[Collected data]
↓↓↓
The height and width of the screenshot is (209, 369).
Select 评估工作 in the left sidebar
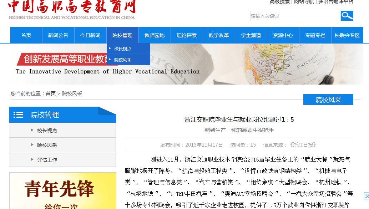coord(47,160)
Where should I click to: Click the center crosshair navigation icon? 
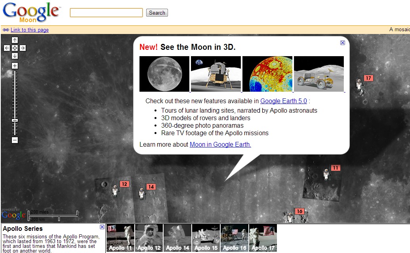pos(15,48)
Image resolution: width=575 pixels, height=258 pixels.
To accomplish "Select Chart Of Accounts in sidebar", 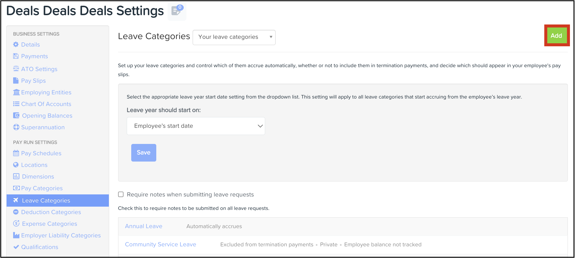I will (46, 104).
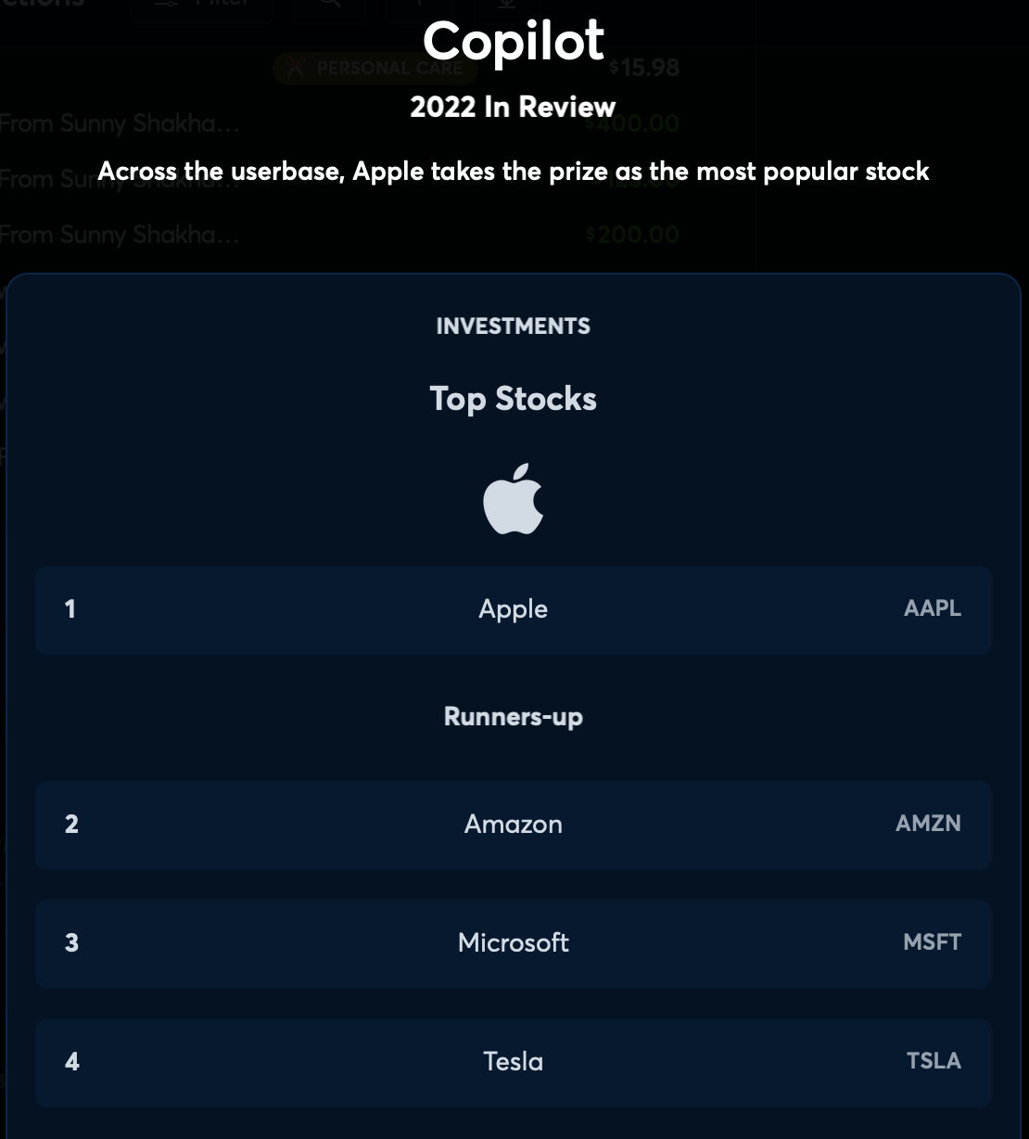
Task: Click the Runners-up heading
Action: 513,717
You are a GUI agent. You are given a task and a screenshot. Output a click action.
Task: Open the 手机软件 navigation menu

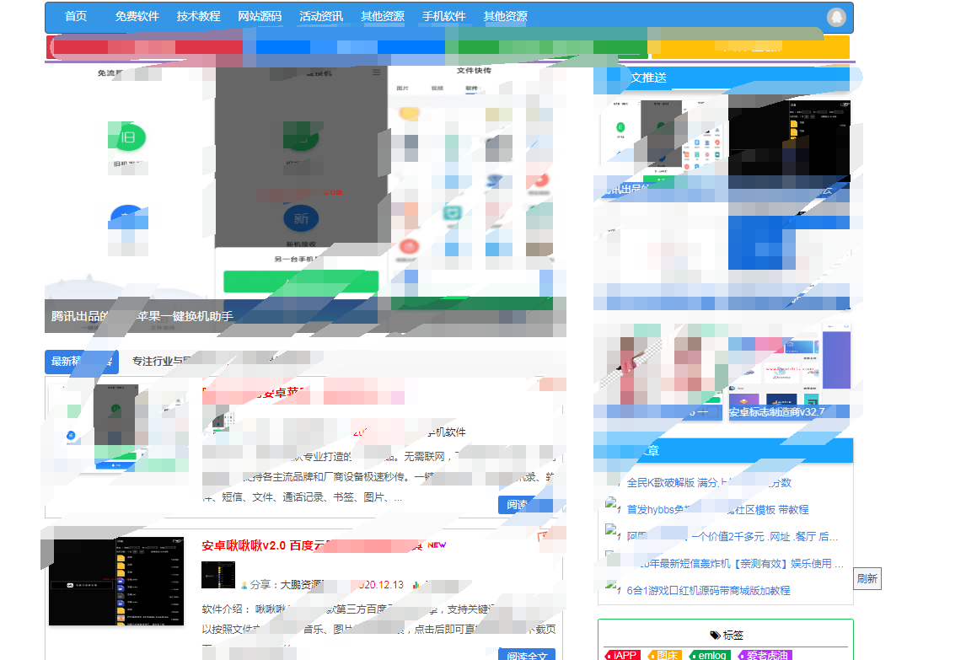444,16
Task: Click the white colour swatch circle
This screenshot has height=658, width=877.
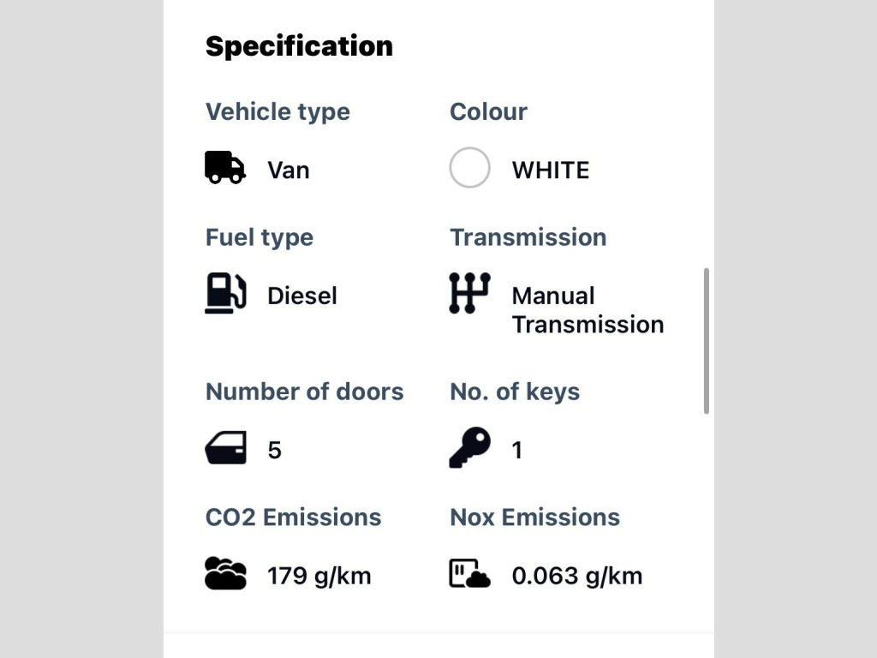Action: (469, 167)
↑↑↑
#### Your assignment
Without the pictures, set down the lines above from the line with "Where should I" up to and including the line with "Image resolution: width=575" exactly as they stand.

#### Expected answer
Where should I click to: Click the center crosshair navigation icon? 
pos(15,48)
Image resolution: width=575 pixels, height=258 pixels.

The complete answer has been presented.